Pinson du Nord – Crédit photo : ARonning

Pinson du Nord – Crédit photo : ARonning

Mesange Huppé – Crédit photo : ARonning

Mesange Huppé – Crédit photo : ARonning

Mésange charbonnière – Photo : Flickr – Finland_in_Eton / Finny – CC

Mésange charbonnière / Flickr – Finland_in_Eton / Finny CC

Photo : Flickr – Luciano Giussani / giuss95 – CC

Photo : Flickr – Luciano Giussani / giuss95 – CC

 

L’expérience scientifique BirdLab a repris le 16 novembre 2015, en partenariat avec la LPO et AgroParisTech.

Il s’agit d’une opération de science participative associant jeu et observation sur smartphone, avec pour objectif de mieux comprendre le comportement de nourrissage des oiseaux en hiver.
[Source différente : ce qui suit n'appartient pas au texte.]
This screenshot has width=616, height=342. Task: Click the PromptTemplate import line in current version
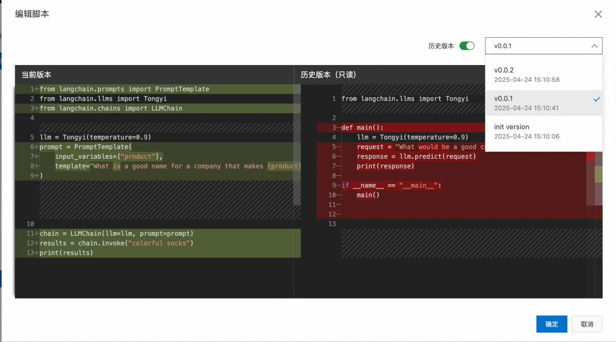click(x=124, y=89)
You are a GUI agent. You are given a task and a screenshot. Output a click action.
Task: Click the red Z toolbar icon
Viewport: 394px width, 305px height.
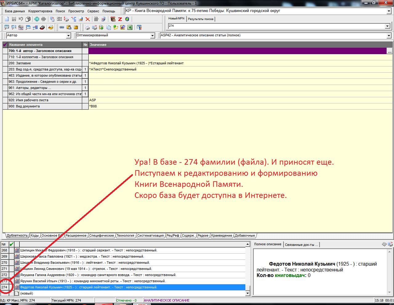click(x=120, y=19)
On joue tout en observant les oiseaux! Fin de l’expérience le 31 mars .

La dernière version de cette application propose de nouvelles fonctionnalités permettant un jeu plus fluide. N’hésitez pas à mettre à jour votre application si vous l’avez déjà installée l’année dernière.

L’application disponible gratuitement sur iOS et Android, a l’avantage de vous apprendre à reconnaître les 26 espèces les plus communes des mangeoires grâce à un quiz basé sur une large collection de photographies.

Une fois le quiz validé, place à la participation scientifique ! Un simple « drag & drop » d’icônes d’oiseaux permet de reproduire l’activité des volatiles en temps réel sur les mangeoires pendant 5 minutes.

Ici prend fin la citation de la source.